La moralité est un garde fou qui participe à la survie des sociétés.Elle repose davantage sur la capacité à éprouver des émotions que sur la raison. Alors, quel subterfuge utilisons-nous pour déroger à ses règles?

Comment se fait-il que nos comportements quelquefois soient en contradiction avec nos valeurs?
Nous nous maintenons en équilibre entre l’intérêt individuel et l’intérêt collectif. Certains privilégient le premier alors que d’autres servent prioritairement le second.
L’instrument qui nous permet de nous accommoder des écarts se nomme: l’hypocrisie.
C’est elle en effet, qui nous protège des effets redoutables sur notre santé physique et morale, de nos incohérences.
Au quotidien, elle nous permet de gérer notre image sociale.
Dans une étude, des volontaires ont dû citer parmi 300 traits de personnalité, ceux qu’ils appréciaient le plus.
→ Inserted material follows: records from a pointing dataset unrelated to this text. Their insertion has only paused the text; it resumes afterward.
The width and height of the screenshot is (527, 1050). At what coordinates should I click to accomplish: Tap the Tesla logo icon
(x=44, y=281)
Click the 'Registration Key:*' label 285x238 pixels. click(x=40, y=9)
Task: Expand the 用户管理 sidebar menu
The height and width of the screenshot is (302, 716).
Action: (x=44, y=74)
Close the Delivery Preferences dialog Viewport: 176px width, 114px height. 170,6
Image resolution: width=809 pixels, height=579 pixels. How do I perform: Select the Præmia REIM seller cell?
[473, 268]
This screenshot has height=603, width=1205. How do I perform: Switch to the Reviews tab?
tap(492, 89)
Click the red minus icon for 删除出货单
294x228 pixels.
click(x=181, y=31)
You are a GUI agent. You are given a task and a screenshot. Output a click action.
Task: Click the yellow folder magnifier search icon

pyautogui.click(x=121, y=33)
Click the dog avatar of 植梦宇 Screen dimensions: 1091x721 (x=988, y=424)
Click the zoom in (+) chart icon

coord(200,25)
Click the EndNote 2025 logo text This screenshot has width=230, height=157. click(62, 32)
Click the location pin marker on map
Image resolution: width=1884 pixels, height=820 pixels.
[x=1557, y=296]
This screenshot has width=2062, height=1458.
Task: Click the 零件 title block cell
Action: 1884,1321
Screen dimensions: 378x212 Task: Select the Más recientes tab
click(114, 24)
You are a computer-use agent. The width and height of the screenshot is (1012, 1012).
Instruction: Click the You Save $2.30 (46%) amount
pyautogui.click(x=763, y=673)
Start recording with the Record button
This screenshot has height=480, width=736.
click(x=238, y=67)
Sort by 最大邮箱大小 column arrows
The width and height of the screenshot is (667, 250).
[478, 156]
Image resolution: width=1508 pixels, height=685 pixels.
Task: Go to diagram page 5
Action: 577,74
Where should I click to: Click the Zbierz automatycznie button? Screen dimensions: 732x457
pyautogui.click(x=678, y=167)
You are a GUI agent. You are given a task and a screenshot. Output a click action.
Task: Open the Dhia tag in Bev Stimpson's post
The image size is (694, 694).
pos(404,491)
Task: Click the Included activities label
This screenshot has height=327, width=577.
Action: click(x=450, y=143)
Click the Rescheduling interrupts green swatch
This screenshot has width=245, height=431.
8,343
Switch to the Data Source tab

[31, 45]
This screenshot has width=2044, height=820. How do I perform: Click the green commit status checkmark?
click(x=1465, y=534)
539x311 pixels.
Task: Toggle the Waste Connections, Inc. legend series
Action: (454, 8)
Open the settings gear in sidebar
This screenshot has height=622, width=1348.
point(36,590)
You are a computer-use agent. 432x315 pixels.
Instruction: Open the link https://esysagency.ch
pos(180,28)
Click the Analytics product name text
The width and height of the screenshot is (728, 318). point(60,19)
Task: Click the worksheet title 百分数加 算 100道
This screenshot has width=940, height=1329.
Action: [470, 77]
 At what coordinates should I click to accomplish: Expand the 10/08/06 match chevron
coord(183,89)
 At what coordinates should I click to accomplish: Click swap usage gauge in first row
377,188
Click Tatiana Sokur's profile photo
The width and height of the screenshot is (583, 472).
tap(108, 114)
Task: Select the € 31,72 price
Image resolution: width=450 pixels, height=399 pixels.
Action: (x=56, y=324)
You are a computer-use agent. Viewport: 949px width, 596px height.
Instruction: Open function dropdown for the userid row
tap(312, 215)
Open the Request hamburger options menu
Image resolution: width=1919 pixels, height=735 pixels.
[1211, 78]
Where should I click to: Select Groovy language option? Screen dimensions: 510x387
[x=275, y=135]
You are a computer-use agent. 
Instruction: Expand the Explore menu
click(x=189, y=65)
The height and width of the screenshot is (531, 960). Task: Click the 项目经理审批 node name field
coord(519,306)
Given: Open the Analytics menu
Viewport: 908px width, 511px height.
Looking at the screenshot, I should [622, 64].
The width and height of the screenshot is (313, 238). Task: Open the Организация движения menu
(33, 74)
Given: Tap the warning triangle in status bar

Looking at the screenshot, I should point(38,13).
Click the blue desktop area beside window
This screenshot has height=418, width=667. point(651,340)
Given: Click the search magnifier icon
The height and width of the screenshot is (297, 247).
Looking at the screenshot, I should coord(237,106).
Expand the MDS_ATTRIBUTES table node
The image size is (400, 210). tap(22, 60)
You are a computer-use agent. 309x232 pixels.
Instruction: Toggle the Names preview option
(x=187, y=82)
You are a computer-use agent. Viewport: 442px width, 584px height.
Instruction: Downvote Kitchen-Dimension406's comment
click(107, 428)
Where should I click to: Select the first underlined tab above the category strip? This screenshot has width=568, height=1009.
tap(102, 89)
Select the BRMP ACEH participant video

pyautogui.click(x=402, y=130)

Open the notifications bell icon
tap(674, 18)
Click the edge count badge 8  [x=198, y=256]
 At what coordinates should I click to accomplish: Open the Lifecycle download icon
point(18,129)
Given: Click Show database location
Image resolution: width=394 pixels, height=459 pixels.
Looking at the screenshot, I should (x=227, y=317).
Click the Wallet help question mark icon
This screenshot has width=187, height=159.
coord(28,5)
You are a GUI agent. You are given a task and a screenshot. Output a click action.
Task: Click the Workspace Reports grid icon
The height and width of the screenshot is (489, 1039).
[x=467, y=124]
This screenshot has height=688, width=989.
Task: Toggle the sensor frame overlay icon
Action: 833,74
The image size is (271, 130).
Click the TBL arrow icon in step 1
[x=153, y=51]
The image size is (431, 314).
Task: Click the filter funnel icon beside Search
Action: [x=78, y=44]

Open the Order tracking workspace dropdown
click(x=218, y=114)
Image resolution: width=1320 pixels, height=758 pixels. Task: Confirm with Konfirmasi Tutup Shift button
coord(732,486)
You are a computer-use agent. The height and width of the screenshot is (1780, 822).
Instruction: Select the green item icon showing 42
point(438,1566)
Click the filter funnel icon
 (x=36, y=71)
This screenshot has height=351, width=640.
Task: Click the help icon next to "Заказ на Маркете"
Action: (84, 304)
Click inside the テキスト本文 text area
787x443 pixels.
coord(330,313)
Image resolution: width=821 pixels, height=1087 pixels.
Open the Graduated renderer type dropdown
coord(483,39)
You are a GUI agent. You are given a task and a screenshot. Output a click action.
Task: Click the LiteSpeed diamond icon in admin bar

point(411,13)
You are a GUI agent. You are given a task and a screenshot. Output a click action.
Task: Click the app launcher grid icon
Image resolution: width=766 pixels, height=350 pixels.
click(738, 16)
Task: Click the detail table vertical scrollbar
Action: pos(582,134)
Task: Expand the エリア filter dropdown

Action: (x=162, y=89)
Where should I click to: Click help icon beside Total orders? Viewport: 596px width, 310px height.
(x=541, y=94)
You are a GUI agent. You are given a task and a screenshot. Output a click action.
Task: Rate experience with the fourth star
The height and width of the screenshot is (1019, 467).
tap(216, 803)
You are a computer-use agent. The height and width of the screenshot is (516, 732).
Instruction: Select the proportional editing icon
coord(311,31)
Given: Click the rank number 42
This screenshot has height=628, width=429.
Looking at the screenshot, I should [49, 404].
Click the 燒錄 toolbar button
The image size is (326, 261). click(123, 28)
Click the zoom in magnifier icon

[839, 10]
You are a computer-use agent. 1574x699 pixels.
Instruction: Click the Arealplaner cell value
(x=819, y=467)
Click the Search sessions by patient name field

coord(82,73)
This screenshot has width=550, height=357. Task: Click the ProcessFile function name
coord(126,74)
Les réponses ont montré que nous apprécions prioritairement les individus honnêtes, fiables, amicaux, loyaux et responsables. Nos relations interpersonnelles étant vitales, ces qualités deviennent capitales.
Il existerait une hypocrisie acceptable – qui sert à la fois l’intérêt privé et collectif et celle, répréhensible qui vise au seul intérêt particulier.
Mais attention à notre « autosatisfaction morale« . Lorsqu’elle est trop élevée, elle nous empêche de faire des efforts pour nous montrer plus vertueux.
Il a été montré par exemple, dans une autre expérience que des personnes qui avaient choisi d’acheter des produits bio spoliaient plus facilement les autres joueurs que ceux qui s’étaient tournés vers des produits courants. Comme si une bonne action devenait un passeport pour transgresser les règles par ailleurs.

L’image que l’on souhaite donner de nous même nous oblige souvent à des accommodations. Comme pour toutes choses, c’est dans l’équilibre et aussi longtemps qu’elles ne portent pas atteinte aux autres que ces petites hypocrisies ont une fonction utile.